Good ideas in election year are as rare as hen's teeth. So there are few qualms when it comes to politicians stealing them from one another.
However, National's outright copying of Labour's plan to create a far more co-ordinated, whole-of-Government approach to stopping vulnerable children falling through the cracks is as brazen as it gets when it comes to gazumping your opponent. It's daylight robbery, pure and simple.
That is not the only area where the Prime Minister's Statement to Parliament, which provides a generalised outline of the Government's programme for the year ahead, seeks to neutralise the few areas where the major Opposition party has managed to establish significant points of difference.
Click here for the Prime Minister's statement in full.
Labour intends to focus on the cost of living in the run-up to the election in the belief rising prices since the 2008 election makes National especially vulnerable on the economic front.

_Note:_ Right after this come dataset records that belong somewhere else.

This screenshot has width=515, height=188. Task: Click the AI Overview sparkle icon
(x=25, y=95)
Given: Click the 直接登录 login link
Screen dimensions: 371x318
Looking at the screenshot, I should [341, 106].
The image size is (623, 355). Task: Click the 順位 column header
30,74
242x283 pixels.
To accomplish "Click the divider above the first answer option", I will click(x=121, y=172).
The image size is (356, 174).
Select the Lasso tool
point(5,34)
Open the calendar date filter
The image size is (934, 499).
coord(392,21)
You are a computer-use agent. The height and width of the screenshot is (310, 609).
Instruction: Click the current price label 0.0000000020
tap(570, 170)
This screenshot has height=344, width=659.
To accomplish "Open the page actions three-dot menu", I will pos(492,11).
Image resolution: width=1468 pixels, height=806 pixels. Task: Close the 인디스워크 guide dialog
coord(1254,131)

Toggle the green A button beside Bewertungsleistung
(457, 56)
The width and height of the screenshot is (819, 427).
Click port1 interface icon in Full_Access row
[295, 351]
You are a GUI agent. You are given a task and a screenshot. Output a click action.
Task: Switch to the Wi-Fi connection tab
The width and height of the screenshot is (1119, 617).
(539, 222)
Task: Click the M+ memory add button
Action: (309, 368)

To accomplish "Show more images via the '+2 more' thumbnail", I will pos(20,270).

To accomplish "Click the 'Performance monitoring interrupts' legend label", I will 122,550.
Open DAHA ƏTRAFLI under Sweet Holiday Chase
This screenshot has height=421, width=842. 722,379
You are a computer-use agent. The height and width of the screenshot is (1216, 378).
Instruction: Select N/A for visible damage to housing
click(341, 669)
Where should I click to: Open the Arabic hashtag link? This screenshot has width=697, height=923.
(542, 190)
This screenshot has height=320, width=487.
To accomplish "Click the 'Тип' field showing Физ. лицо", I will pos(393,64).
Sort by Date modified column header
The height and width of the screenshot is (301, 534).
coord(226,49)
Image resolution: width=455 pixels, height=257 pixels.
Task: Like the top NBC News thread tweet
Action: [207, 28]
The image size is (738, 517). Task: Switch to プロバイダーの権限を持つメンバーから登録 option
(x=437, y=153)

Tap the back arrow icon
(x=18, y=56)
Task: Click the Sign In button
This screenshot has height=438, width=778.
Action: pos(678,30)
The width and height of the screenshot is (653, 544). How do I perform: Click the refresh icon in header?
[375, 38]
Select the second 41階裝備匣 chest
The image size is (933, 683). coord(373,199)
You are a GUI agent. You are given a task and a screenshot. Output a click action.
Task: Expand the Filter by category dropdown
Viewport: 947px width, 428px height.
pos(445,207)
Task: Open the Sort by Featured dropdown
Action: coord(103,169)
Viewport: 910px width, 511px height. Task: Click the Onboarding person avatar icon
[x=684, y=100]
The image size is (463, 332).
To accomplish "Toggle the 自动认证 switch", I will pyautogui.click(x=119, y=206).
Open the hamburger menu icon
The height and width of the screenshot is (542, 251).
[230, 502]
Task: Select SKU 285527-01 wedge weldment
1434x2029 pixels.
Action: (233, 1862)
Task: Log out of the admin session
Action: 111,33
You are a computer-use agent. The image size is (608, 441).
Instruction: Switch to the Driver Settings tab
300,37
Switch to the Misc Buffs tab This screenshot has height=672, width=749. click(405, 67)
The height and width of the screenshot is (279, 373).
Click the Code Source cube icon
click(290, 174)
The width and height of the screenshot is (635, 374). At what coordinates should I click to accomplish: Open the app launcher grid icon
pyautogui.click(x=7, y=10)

Key's response is to try and turn the tables on Labour by claiming current monetary policy which is guided by the Reserve Bank's focus on containing inflation will minimise price rises. "We note that this is not the position of some other parties in this Parliament;" John Key says, referring to Labour's plan to revise the Reserve Bank's targets to take in other economic indicators like the exchange rate.
The implication is prices would rise even more if the Reserve Bank has too many disparate objectives.
Key also produces figures to show the price of goods and services has risen by 6 per cent since the last election, while the after-tax average wage has actually gone up by 16 per cent.
Thank tax cuts for that. The figures might be right. But they won't equate with most people's experience in the nation's shopping malls.
That is even less the case for public servants who have had little if any in the way of wage increases under National - presuming they still have a job.
The statement points out that National has reduced the number of full-time positions in the public service by 5 per cent since coming to office.
There is more restructuring to come to make government bureaucracy "smaller and smarter". No detail yet mind you. That will be revealed in a speech by Finance Minister Bill English in a few weeks time.
Required under Parliament's rules to be delivered on the opening day of the year's sitting, Prime Ministers' statements tend to be less about detail and more about direction - Labour's as well as National's in this year's case.